Spot each line in the records below where the word "Joch" occurs, then copy it.

Saved data entries:
Start of Block

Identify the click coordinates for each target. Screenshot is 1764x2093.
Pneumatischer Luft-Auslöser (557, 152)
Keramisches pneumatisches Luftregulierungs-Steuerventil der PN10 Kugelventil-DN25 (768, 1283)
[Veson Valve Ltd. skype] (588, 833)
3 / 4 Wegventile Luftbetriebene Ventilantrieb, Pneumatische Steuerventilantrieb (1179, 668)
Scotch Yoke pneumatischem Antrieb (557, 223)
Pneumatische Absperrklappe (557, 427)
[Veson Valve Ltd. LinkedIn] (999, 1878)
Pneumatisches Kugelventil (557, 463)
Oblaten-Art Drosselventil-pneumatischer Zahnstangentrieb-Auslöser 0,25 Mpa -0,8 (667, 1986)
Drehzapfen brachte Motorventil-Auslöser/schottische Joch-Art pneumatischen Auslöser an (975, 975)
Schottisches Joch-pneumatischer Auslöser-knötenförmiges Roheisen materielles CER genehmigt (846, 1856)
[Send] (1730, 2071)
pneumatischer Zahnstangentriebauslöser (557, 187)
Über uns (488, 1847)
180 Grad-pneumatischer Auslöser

End of Block

**Answer section:**
Drehzapfen brachte Motorventil-Auslöser/schottische Joch-Art pneumatischen Auslöser an (975, 975)
Schottisches Joch-pneumatischer Auslöser-knötenförmiges Roheisen materielles CER genehmigt (846, 1856)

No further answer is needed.